Le panchine giganti del Monferrato: un itinerario tra vigneti, leggende e orizzonti lunghi
- Walter Perlo
- 18 lug
- Tempo di lettura: 3 min
C'è un modo di guardare il Monferrato che la maggior parte dei visitatori si perde. Non dal finestrino dell'auto, non dalla terrazza di un ristorante in collina. Ma da due metri d'altezza, seduti su una panchina costruita per giganti, con i filari di Barbera e Grignolino che corrono verso l'orizzonte in ogni direzione.
Le Big Bench — il progetto di panchine giganti ideato dal designer Chris Bangle — si sono diffuse ben oltre le Langhe, e nel Monferrato ormai se ne contano quasi a decine. Qui le colline sono più dolci e ampie rispetto alle cugine langarole, e la vista spesso arriva fino alle Alpi e all'Appennino. Ogni panchina ha un numero, un colore, una storia.

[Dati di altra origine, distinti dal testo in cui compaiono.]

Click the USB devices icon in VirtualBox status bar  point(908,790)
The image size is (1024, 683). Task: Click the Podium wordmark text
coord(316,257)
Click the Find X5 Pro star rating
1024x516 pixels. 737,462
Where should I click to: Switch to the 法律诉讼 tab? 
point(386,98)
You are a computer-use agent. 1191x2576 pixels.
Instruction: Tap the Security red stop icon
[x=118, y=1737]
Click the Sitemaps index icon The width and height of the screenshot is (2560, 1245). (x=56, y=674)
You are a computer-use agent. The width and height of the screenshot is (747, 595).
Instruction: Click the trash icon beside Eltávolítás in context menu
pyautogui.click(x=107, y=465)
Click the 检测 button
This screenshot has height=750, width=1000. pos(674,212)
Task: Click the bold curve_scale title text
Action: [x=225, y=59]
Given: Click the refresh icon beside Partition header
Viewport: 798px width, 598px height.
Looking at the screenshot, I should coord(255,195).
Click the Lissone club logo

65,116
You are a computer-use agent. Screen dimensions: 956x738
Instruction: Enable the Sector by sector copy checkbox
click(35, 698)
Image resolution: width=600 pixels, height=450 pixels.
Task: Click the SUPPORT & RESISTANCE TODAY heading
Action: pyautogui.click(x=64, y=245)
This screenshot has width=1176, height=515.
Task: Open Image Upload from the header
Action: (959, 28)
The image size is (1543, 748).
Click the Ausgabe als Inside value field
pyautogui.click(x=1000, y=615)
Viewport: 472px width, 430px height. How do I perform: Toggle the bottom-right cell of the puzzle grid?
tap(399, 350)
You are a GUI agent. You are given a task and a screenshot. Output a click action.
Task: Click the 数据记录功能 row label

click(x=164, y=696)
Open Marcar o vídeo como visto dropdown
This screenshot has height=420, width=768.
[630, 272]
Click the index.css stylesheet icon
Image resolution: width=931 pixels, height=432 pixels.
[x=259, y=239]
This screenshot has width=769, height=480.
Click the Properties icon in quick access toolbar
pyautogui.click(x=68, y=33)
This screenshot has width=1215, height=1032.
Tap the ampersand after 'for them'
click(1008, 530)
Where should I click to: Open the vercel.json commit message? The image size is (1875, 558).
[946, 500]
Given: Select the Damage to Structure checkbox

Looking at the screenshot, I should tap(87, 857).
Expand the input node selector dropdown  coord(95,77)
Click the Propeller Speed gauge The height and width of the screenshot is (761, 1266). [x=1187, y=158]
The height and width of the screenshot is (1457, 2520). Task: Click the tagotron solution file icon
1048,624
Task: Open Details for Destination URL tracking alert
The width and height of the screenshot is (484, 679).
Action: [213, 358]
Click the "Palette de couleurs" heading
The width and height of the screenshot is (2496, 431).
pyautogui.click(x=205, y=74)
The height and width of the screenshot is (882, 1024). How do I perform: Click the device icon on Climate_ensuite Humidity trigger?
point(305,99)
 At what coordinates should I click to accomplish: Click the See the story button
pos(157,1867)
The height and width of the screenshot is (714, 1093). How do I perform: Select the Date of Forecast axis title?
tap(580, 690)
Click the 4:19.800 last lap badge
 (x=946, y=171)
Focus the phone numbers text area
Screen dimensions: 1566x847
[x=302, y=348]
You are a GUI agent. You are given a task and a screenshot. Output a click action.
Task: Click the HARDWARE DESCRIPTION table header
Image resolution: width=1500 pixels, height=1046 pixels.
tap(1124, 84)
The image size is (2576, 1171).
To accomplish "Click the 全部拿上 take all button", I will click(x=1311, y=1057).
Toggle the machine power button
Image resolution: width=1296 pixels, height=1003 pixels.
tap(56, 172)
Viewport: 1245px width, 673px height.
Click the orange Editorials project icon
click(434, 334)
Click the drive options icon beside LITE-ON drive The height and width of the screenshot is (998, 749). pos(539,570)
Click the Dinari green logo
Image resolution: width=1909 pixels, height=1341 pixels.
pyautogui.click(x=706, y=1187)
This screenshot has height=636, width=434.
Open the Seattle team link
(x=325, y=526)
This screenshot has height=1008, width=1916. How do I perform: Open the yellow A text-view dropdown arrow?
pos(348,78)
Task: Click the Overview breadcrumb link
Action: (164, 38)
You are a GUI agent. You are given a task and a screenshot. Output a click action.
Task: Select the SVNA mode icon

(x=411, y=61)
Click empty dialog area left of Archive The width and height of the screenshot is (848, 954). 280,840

Ecco quattro panchine che vale la pena cercare nel Monferrato.
Big Bench #41 — Rosso Grignolino, Rosignano Monferrato
La panchina che ha aperto la strada a tutte le altre nel Monferrato. Installata nel 2017 tra i vigneti storici della famiglia Ravizza, sulla collina accanto alla piccola chiesa della Madonna delle Grazie. Il rosso rende omaggio al Grignolino, uno dei vitigni simbolo del territorio. Da quassù la vista corre sui tetti di Cella Monte, sulle colline del Basso Monferrato e, nelle giornate limpide, fino alle Alpi e all'Appennino. Una breve passeggiata tra i filari dal parcheggio, niente di impegnativo.
Big Bench #48 — Rosso Barbera, Sala Monferrato
Appena fuori dal paese, lungo la strada verso Ottiglio, questa panchina è completamente circondata da vigneti di Barbera — non a caso, vista la scelta del colore. Si trova accanto alla piccola chiesa campestre di San Grato, costruita nel Seicento come ex voto dopo una grandinata che distrusse i raccolti. La vista abbraccia il borgo di Sala e le colline circostanti: una tappa semplice per chi percorre in bicicletta questo angolo di Monferrato UNESCO.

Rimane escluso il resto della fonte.